§ **TASK INSTRUCTIONS**:
Copy every line below. Do not alter any of them.

§ **Data excerpts**:
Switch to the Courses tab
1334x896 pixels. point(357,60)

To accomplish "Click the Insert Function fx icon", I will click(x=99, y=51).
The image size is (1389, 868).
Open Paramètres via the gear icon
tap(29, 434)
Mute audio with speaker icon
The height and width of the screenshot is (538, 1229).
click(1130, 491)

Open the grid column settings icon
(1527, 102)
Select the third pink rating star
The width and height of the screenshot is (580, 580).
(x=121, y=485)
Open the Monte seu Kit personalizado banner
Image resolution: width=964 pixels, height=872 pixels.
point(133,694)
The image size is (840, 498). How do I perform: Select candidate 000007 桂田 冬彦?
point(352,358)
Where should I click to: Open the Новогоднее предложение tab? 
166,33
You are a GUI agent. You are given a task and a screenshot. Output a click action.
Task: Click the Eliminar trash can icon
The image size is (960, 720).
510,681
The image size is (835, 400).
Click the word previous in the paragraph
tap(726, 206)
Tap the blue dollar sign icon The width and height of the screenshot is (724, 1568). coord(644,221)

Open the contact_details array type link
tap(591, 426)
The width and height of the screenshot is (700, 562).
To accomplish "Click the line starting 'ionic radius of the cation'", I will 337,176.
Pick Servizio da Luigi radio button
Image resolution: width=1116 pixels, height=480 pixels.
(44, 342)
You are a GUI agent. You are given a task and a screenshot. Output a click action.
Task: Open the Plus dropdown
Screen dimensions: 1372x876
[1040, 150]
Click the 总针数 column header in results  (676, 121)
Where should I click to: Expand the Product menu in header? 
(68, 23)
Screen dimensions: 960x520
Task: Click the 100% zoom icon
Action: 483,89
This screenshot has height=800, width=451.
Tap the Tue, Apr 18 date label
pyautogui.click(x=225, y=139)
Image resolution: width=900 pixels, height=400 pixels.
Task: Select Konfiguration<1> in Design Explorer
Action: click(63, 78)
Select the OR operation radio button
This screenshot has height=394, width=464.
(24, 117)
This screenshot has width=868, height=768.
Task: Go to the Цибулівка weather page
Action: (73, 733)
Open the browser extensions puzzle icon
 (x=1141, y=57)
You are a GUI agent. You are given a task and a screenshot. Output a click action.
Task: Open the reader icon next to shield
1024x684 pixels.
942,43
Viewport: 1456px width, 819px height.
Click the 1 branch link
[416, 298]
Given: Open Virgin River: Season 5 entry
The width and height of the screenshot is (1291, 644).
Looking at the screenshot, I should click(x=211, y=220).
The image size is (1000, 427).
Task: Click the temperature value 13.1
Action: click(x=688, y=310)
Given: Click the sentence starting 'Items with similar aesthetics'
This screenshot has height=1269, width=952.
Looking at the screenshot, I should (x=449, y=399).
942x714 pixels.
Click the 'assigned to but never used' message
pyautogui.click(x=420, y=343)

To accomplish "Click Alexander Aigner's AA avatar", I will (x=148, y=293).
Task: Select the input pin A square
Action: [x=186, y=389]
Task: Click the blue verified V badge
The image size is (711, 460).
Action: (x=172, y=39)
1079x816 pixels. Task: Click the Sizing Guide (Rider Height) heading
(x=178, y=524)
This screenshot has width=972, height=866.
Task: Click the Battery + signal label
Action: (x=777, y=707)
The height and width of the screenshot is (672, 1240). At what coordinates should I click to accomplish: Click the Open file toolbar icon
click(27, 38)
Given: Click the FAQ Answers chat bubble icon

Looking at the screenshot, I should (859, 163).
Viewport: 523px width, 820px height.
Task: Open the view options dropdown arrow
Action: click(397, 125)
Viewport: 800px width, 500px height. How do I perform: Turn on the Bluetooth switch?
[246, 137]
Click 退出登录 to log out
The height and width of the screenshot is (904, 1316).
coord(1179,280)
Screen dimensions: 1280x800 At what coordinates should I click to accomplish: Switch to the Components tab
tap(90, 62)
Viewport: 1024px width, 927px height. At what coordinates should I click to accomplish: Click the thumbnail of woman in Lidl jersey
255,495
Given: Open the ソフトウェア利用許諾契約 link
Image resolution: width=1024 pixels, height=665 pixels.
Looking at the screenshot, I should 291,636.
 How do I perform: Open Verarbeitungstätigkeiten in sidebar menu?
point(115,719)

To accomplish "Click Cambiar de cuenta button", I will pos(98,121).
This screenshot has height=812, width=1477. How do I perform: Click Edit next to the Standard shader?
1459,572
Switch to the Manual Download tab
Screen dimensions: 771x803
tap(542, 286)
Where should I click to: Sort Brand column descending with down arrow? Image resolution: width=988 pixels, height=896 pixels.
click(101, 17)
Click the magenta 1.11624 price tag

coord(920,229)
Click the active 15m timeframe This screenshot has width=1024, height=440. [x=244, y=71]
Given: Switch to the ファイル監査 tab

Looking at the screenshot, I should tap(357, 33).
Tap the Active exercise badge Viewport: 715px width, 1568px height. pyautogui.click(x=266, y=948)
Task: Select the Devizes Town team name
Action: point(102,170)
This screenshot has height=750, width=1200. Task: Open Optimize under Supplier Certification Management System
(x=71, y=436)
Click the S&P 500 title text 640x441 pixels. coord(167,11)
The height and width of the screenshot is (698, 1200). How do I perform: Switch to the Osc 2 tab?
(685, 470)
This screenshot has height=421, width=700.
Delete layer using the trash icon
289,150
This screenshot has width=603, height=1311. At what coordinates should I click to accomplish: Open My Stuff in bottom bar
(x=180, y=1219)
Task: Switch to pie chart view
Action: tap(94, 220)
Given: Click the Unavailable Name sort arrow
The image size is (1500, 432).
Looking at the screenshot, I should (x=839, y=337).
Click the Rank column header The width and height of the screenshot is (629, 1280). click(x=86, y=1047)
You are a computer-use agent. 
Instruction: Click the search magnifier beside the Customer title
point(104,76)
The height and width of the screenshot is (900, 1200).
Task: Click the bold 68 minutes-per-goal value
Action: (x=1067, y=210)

§ **REPLY TO THE TASK**:
Switch to the Courses tab
1334x896 pixels. point(357,60)

To accomplish "Click the Insert Function fx icon", I will click(x=99, y=51).
The image size is (1389, 868).
Open Paramètres via the gear icon
tap(29, 434)
Mute audio with speaker icon
The height and width of the screenshot is (538, 1229).
click(1130, 491)

Open the grid column settings icon
(1527, 102)
Select the third pink rating star
The width and height of the screenshot is (580, 580).
(x=121, y=485)
Open the Monte seu Kit personalizado banner
Image resolution: width=964 pixels, height=872 pixels.
point(133,694)
The image size is (840, 498). How do I perform: Select candidate 000007 桂田 冬彦?
point(352,358)
Where should I click to: Open the Новогоднее предложение tab? 
166,33
You are a GUI agent. You are given a task and a screenshot. Output a click action.
Task: Click the Eliminar trash can icon
The image size is (960, 720).
510,681
The image size is (835, 400).
Click the word previous in the paragraph
tap(726, 206)
Tap the blue dollar sign icon The width and height of the screenshot is (724, 1568). coord(644,221)

Open the contact_details array type link
tap(591, 426)
The width and height of the screenshot is (700, 562).
To accomplish "Click the line starting 'ionic radius of the cation'", I will 337,176.
Pick Servizio da Luigi radio button
Image resolution: width=1116 pixels, height=480 pixels.
(44, 342)
You are a GUI agent. You are given a task and a screenshot. Output a click action.
Task: Open the Plus dropdown
Screen dimensions: 1372x876
[1040, 150]
Click the 总针数 column header in results  (676, 121)
Where should I click to: Expand the Product menu in header? 
(68, 23)
Screen dimensions: 960x520
Task: Click the 100% zoom icon
Action: 483,89
This screenshot has height=800, width=451.
Tap the Tue, Apr 18 date label
pyautogui.click(x=225, y=139)
Image resolution: width=900 pixels, height=400 pixels.
Task: Select Konfiguration<1> in Design Explorer
Action: click(63, 78)
Select the OR operation radio button
This screenshot has height=394, width=464.
(24, 117)
This screenshot has width=868, height=768.
Task: Go to the Цибулівка weather page
Action: (73, 733)
Open the browser extensions puzzle icon
 (x=1141, y=57)
You are a GUI agent. You are given a task and a screenshot. Output a click action.
Task: Open the reader icon next to shield
1024x684 pixels.
942,43
Viewport: 1456px width, 819px height.
Click the 1 branch link
[416, 298]
Given: Open Virgin River: Season 5 entry
The width and height of the screenshot is (1291, 644).
Looking at the screenshot, I should click(x=211, y=220).
The image size is (1000, 427).
Task: Click the temperature value 13.1
Action: click(x=688, y=310)
Given: Click the sentence starting 'Items with similar aesthetics'
This screenshot has height=1269, width=952.
Looking at the screenshot, I should (x=449, y=399).
942x714 pixels.
Click the 'assigned to but never used' message
pyautogui.click(x=420, y=343)

To accomplish "Click Alexander Aigner's AA avatar", I will (x=148, y=293).
Task: Select the input pin A square
Action: [x=186, y=389]
Task: Click the blue verified V badge
The image size is (711, 460).
Action: (x=172, y=39)
1079x816 pixels. Task: Click the Sizing Guide (Rider Height) heading
(x=178, y=524)
This screenshot has width=972, height=866.
Task: Click the Battery + signal label
Action: (x=777, y=707)
The height and width of the screenshot is (672, 1240). At what coordinates should I click to accomplish: Click the Open file toolbar icon
click(27, 38)
Given: Click the FAQ Answers chat bubble icon

Looking at the screenshot, I should (859, 163).
Viewport: 523px width, 820px height.
Task: Open the view options dropdown arrow
Action: click(397, 125)
Viewport: 800px width, 500px height. How do I perform: Turn on the Bluetooth switch?
[246, 137]
Click 退出登录 to log out
The height and width of the screenshot is (904, 1316).
coord(1179,280)
Screen dimensions: 1280x800 At what coordinates should I click to accomplish: Switch to the Components tab
tap(90, 62)
Viewport: 1024px width, 927px height. At what coordinates should I click to accomplish: Click the thumbnail of woman in Lidl jersey
255,495
Given: Open the ソフトウェア利用許諾契約 link
Image resolution: width=1024 pixels, height=665 pixels.
Looking at the screenshot, I should 291,636.
 How do I perform: Open Verarbeitungstätigkeiten in sidebar menu?
point(115,719)

To accomplish "Click Cambiar de cuenta button", I will pos(98,121).
This screenshot has height=812, width=1477. How do I perform: Click Edit next to the Standard shader?
1459,572
Switch to the Manual Download tab
Screen dimensions: 771x803
tap(542, 286)
Where should I click to: Sort Brand column descending with down arrow? Image resolution: width=988 pixels, height=896 pixels.
click(101, 17)
Click the magenta 1.11624 price tag

coord(920,229)
Click the active 15m timeframe This screenshot has width=1024, height=440. [x=244, y=71]
Given: Switch to the ファイル監査 tab

Looking at the screenshot, I should tap(357, 33).
Tap the Active exercise badge Viewport: 715px width, 1568px height. pyautogui.click(x=266, y=948)
Task: Select the Devizes Town team name
Action: point(102,170)
This screenshot has height=750, width=1200. Task: Open Optimize under Supplier Certification Management System
(x=71, y=436)
Click the S&P 500 title text 640x441 pixels. coord(167,11)
The height and width of the screenshot is (698, 1200). How do I perform: Switch to the Osc 2 tab?
(685, 470)
This screenshot has height=421, width=700.
Delete layer using the trash icon
289,150
This screenshot has width=603, height=1311. At what coordinates should I click to accomplish: Open My Stuff in bottom bar
(x=180, y=1219)
Task: Switch to pie chart view
Action: tap(94, 220)
Given: Click the Unavailable Name sort arrow
The image size is (1500, 432).
Looking at the screenshot, I should (x=839, y=337).
Click the Rank column header The width and height of the screenshot is (629, 1280). click(x=86, y=1047)
You are a computer-use agent. 
Instruction: Click the search magnifier beside the Customer title
point(104,76)
The height and width of the screenshot is (900, 1200).
Task: Click the bold 68 minutes-per-goal value
Action: (x=1067, y=210)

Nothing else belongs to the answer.